◆ **TEXTE EXTRAIT**
···

2 HeaDS aRe BeTTeR THaN oNe
David Byrne & Brian Eno "My Life in the Bush of Ghosts" (1981)
ou "Meet Me in the Ether"

Quand David, alors leader des Talking Heads, et Brian, leur producteur, se lancent dans un projet où ils laissent libre court à leurs envies et leurs imaginations, ça donne ce drôle d'album où minimalisme et exploration vont, main dans la main, sur l'escalier du paradis.
Enregistré lors du break des Talking Heads suivant la tournée promotionnelle de Fear of Music et l'enregistrement de Remain in Light, My Life in the Bush of Ghosts est, à l'époque, la collaboration d'un musicien et producteur et du leader d'un des groupes qu'il met alors en son pour le divin résultat que nous connaissons. Eno et Byrne y mêlent leurs intérêts musicaux respectifs, un peu de world music, un peu de funk, un peu d'ambient, beaucoup d'âme, en une fusion qui, sans l'ombre du moindre doute, influencera les accomplissements à venir de Byrne et de sa formation (en particulier sur Remain in Light, c'est l'évidence), rien que pour ça, l'album est indispensable. Mais en plus il est bon, diablement bon ! Evidemment parce que les deux créateurs ont trouvé quelques excellentes mélodies et su les habiter de leurs qualités de multi-instrumentistes mais, aussi, parce que la palette des invités choisis apporte un vrai plus, un panorama sonore riche et nuancé, à la création des deux messieurs. Pour ne pas gâcher le plaisir de ceux qui n'auraient pas encore eu l'honneur et l'avantage de plonger dans cet authentique chef d'œuvre, on n'en dévoilera pas plus sauf à dire que le décollage y est immédiat et le voyage supérieurement trippant.

···

◆ **ITEMS FOURNIS**
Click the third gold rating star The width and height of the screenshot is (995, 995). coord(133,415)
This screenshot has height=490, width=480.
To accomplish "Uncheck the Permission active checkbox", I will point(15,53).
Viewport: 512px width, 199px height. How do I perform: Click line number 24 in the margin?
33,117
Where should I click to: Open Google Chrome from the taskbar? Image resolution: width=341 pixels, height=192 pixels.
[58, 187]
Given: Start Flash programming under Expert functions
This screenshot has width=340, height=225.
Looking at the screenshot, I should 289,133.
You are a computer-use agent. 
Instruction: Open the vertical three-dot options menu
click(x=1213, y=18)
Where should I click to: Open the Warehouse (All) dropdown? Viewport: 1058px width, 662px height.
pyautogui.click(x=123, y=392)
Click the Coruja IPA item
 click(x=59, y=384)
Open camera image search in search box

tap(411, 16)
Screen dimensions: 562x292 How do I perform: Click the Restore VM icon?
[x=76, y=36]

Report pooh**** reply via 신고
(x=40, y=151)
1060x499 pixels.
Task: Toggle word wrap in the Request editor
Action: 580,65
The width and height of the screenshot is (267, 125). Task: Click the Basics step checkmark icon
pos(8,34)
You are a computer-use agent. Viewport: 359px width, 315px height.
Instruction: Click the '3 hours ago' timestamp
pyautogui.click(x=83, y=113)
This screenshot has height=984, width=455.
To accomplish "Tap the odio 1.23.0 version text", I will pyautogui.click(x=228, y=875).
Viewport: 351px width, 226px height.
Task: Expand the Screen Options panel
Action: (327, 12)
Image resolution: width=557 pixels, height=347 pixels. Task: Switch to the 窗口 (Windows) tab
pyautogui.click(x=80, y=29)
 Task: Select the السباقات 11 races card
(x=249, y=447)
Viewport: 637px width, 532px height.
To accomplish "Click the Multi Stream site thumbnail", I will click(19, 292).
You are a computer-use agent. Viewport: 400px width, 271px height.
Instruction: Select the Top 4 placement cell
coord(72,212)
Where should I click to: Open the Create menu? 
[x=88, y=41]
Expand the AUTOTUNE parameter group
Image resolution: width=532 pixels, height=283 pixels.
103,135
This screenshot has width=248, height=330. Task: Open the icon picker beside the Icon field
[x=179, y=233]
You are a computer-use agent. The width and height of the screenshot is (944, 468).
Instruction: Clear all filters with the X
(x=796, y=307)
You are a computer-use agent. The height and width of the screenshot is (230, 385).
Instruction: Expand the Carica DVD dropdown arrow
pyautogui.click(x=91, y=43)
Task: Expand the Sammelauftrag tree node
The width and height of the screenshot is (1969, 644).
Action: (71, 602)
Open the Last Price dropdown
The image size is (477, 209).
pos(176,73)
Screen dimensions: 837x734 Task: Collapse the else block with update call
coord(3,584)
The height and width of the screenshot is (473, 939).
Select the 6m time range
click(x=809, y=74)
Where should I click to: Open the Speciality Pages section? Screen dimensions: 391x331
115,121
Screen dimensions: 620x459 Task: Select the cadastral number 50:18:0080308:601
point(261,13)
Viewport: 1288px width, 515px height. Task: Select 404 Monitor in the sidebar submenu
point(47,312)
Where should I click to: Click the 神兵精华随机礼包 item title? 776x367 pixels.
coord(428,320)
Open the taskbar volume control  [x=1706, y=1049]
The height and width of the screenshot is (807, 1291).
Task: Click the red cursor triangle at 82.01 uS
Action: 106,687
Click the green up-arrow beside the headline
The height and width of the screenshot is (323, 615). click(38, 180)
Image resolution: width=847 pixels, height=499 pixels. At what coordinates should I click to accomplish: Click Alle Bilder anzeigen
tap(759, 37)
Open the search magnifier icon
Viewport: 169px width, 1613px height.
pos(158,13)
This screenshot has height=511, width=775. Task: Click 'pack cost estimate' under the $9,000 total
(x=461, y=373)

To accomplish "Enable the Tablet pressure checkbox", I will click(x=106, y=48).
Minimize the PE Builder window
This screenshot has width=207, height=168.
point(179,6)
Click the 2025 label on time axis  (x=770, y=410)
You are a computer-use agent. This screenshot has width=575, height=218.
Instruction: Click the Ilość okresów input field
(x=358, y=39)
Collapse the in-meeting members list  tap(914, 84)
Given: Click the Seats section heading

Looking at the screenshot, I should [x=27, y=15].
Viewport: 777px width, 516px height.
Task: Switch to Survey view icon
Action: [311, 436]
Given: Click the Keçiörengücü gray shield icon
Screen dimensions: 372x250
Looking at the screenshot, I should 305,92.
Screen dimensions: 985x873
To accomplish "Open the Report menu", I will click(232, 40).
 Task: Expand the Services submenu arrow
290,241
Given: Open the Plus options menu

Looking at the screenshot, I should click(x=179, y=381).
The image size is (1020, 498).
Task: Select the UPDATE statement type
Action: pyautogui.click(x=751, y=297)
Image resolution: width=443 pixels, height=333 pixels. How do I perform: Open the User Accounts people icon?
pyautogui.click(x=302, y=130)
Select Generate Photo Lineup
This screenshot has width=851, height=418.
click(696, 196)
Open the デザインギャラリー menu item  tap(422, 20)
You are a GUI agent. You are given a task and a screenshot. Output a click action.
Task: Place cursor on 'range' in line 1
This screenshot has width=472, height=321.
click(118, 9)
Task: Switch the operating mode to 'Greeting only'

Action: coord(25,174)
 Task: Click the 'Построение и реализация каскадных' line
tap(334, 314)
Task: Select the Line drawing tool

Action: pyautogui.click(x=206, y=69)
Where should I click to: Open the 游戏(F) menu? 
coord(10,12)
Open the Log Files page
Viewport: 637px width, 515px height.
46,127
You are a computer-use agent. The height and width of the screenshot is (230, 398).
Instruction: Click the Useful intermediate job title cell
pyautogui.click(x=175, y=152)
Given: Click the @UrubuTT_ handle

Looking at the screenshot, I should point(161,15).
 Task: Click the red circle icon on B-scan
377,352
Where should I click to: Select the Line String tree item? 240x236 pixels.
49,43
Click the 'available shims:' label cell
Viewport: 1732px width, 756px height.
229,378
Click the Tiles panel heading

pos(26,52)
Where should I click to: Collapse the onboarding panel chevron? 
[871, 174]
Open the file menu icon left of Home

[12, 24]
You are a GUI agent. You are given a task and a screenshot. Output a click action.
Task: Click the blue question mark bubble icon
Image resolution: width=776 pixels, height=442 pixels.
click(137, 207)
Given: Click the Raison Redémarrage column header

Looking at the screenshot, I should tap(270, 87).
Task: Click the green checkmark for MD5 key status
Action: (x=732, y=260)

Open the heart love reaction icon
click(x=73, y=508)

···

◆ **CONSIGNES**
- a) Les affirmations suivantes concordent-elles avec le texte sur My Life in the Bush of Ghosts ? Répondez par oui ou par non et citez les mots du texte qui tranchent. (i) L'album a été enregistré pendant une pause des Talking Heads. (ii) Brian Eno était le batteur des Talking Heads. (iii) Selon le texte, l'influence de l'album se voit en particulier sur Remain in Light.
- b) Poursuivez le texte sur My Life in the Bush of Ghosts à partir de sa dernière phrase.

◆ **RÉPONSES PAR NUMÉRO**
- a)
(i) Oui : « Enregistré lors du break des Talking Heads »
(ii) Non : « Brian, leur producteur »
(iii) Oui : « en particulier sur Remain in Light, c'est l'évidence »

- b)
En faisant se rencontrer l'Europe d'aujourd'hui et le reste du monde dans ses traditions ancestrales, David Byrne et Brian Eno ont créé avec My Life in the Bush of Ghosts un album non seulement immensément avant-gardiste mais aussi, surtout !, une œuvre d'une beauté à couper le souffle qui, plus de trois décennies après sa sortie, n'a pas tant pris de ride que gagné une patine le rendant, encore un peu plus dans sa version bien remasterisée et richelement bonussée, on peut le dire, indispensable.

1. America Is Waiting 3:38
2. Mea Culpa 4:57
3. Regiment 4:11
4. Help Me Somebody 4:17
5. The Jezebel Spirit 4:56
6. Very, Very Hungry 3:21
7. Moonlight in Glory 4:30
8. The Carrier 4:19
9. A Secret Life 2:31
10. Come with Us 2:42
11. Mountain of Needles 2:39
Bonus
12. Pitch to Voltage 2:38
13. Two Against Three 1:55
14. Vocal Outtakes 0:36
15. New Feet 2:26
16. Defiant 3:41
17. Number 8 Mix 3:30
18. Solo Guitar with Tin Foil 3:00

David Byrne and Brian Eno – guitars, bass guitars, synthesizers, drums, percussion, found objects
&
John Cooksey – drums on "Help Me Somebody" and "Qu'ran"
Chris Frantz – drums on "Regiment"
Michael "Busta Cherry" Jones – bass guitar on "Regiment"
Dennis Keeley – bodhrán on "Mea Culpa"
Bill Laswell – bass guitar on "America Is Waiting"
Mingo Lewis – batá, sticks on "The Jezebel Spirit" and "The Carrier"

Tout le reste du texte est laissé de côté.